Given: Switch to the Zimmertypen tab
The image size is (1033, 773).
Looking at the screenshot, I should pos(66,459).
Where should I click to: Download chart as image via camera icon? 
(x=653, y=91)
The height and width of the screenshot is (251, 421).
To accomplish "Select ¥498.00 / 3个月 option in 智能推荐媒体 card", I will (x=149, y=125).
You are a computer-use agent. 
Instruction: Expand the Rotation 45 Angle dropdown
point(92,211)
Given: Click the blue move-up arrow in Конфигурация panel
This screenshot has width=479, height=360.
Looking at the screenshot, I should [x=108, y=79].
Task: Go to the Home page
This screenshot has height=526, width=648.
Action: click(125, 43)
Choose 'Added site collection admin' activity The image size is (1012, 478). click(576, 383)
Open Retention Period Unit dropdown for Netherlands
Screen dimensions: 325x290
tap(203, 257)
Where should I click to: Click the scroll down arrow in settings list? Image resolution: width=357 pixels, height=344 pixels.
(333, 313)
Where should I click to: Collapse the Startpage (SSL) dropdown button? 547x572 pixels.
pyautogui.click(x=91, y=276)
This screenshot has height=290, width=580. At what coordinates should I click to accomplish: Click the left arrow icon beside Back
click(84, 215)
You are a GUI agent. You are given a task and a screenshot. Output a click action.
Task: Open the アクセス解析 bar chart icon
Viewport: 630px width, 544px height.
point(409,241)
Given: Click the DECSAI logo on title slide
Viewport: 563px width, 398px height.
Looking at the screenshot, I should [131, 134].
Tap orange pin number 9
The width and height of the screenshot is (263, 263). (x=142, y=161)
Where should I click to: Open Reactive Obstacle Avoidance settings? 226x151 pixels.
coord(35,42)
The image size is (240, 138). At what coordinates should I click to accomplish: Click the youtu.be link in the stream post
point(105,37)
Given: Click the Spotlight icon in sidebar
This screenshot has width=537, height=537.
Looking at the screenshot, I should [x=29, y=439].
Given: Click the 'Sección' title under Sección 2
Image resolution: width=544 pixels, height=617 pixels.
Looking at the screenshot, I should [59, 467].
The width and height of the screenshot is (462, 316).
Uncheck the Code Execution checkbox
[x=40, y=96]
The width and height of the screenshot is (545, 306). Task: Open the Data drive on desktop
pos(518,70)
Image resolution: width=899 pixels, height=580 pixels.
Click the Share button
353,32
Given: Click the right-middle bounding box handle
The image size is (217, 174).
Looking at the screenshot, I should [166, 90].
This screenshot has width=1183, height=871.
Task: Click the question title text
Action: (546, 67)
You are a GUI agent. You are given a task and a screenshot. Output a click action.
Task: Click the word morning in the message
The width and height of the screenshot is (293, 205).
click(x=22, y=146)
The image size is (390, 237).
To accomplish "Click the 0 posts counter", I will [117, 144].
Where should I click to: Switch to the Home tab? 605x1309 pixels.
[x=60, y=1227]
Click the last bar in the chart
^^^^
* [Task to complete]:
Look through the material above for "will" and copy the lines that have it.

* [Exercise answer]:
To accomplish "Select ¥498.00 / 3个月 option in 智能推荐媒体 card", I will (x=149, y=125).
To accomplish "Click the 0 posts counter", I will [117, 144].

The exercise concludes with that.